Items from a data source
···

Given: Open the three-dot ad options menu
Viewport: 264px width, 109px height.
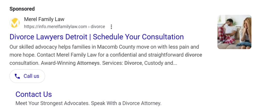Looking at the screenshot, I should (111, 27).
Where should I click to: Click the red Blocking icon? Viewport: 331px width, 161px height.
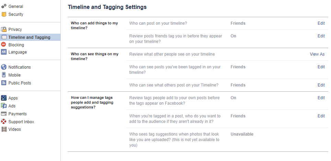pyautogui.click(x=3, y=45)

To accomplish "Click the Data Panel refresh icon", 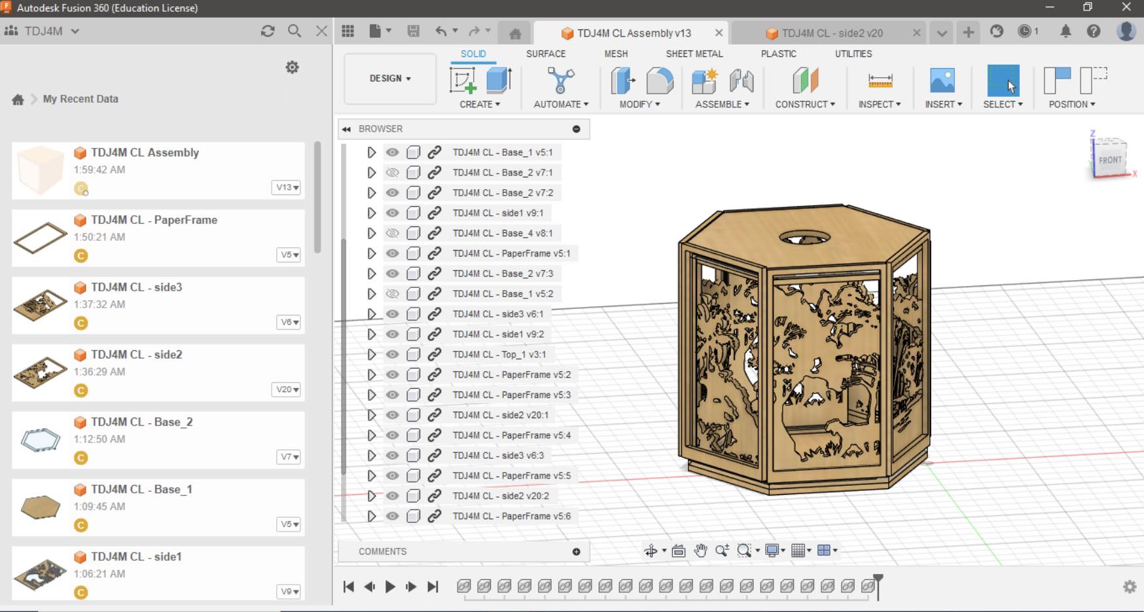I will click(268, 31).
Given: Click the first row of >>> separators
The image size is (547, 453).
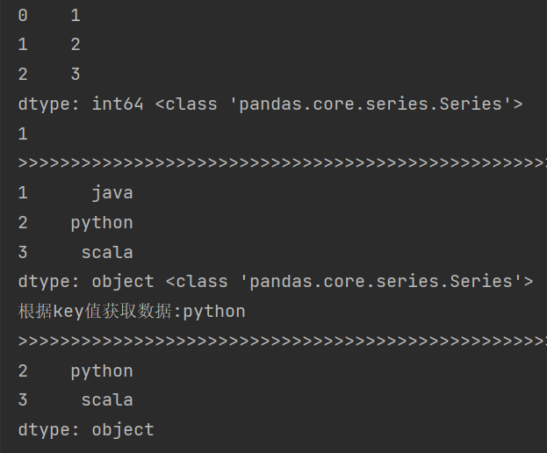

···

■ WHAT TO WORK ON ■
Report the total of lines above containing the string "Given", and write nothing besides it.

■ FINAL ANSWER ■
2